There is a global freshwater crisis and this crisis is being accelerated by data centers’ incredible thirst for water. Steven talks to Gerry about the environmental impact data centers are having on fresh water supply, particularly in water-stressed areas, and how it is likely to get worse because AI is particularly water intense
Some selected quotes from Steven:
Some scholars are estimating that anything from 5% to 10% of data center water comes from alternative water sources, like grey water, sea water. But the vast majority is drinking water. And there are a few reasons for this. One is the biohazard. As water is being warmed and flowing through these data centers, microorganisms flourish in these conditions. That is one reason why data centers turn to drinking water because that water has already to some degree been treated, so there is less of s risk of these microbial blooms happening. For the same microbial reason, the water can’t be endlessly recycled. It has to be dumped or returned to the sewers because even with reverse-osmosis filters and other techniques, these microbes will flourish.
Some water, when it evaporates can leave behind really corrosive particulates of various kinds.
The data centers will come if you offer them the right incentives around land, water and electricity, even is these incentives are fundamentally unsustainable, if they’re irresponsible, if they’re suicidal or self-destructive.
If you have access to cheap fresh water, deserts are a great place for data centers because they are so dry—and computers hate moisture and high humidity. That’s why there are so many data centers in Arizona “It’s almost like the goldrush. It’s a water-rush. All these companies are clustering to get this cheap water. But it’s doomed.” As the suicidal spiral by data centers and industrial farming circles the drains in even more frenzied swirls, “We see how communities are struggling to pay their water bills while data centers and other industries are getting water at a much cheaper rate. There are farmers who are directly competing with data centers to grow food. Indigenous communities are also having difficulties accessing water. The draining of the Colorado river is affecting the migration patterns of salmon and other fish, which are really important to the lifecycles.

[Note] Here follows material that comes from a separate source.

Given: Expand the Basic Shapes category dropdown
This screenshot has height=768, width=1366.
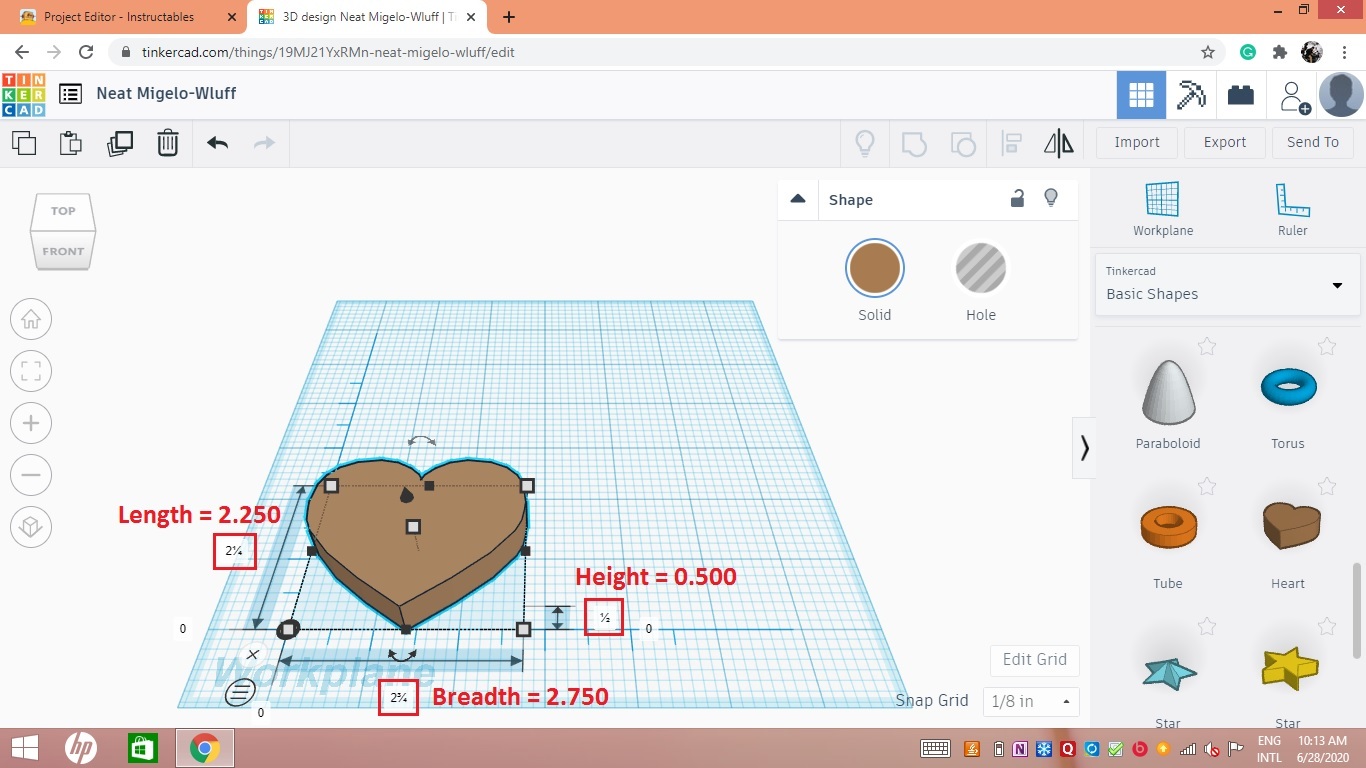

These data centers will not last. I think that’s another important point for people to realize. These data centers are ephemeral. They know that they will eventually have to disband. This is the kind of perversity of data centers coming into many communities with these promises of economic growth. There is certainly a lot of jobs that are created to construct the data center. But once a data center has actually been constructed, it’s only a handful of people who actually run a facility. So, in some cases, just a dozen people, or two dozen people, run a facility that is consuming as much electricity as a small city. A data center life is between five and twenty years. This is not a permanent industry. It is extractive, like mines.